- Opening Delimiter -

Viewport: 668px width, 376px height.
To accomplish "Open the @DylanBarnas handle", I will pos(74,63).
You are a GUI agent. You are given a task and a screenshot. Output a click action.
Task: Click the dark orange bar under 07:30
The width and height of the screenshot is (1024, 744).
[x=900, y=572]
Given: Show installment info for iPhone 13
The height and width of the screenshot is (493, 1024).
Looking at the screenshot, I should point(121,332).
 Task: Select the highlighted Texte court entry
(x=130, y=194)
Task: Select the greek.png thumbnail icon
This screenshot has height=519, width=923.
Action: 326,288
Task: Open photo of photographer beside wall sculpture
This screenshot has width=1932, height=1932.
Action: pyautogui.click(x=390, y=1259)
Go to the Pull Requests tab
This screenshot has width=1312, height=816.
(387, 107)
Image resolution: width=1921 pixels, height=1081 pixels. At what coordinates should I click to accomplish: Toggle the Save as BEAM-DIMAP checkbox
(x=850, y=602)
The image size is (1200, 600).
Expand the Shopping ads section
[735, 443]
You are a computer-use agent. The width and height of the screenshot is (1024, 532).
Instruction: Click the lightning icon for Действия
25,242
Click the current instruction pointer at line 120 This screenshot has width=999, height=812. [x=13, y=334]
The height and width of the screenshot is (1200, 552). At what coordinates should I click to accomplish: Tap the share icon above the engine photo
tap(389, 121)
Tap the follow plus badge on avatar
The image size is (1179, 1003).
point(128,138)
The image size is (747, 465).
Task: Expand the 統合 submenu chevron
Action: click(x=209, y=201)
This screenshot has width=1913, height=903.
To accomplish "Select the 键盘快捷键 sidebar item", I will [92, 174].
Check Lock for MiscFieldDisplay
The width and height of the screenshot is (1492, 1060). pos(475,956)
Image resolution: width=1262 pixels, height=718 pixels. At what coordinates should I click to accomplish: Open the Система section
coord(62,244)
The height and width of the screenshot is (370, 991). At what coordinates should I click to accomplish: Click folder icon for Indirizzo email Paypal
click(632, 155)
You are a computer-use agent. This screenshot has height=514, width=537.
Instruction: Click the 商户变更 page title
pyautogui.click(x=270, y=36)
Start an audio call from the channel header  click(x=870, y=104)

- Closing Delimiter -

* _What to work on_: Find how many lines of the listing hold "will" and give the number by itself.

* _Solution for this task_: 2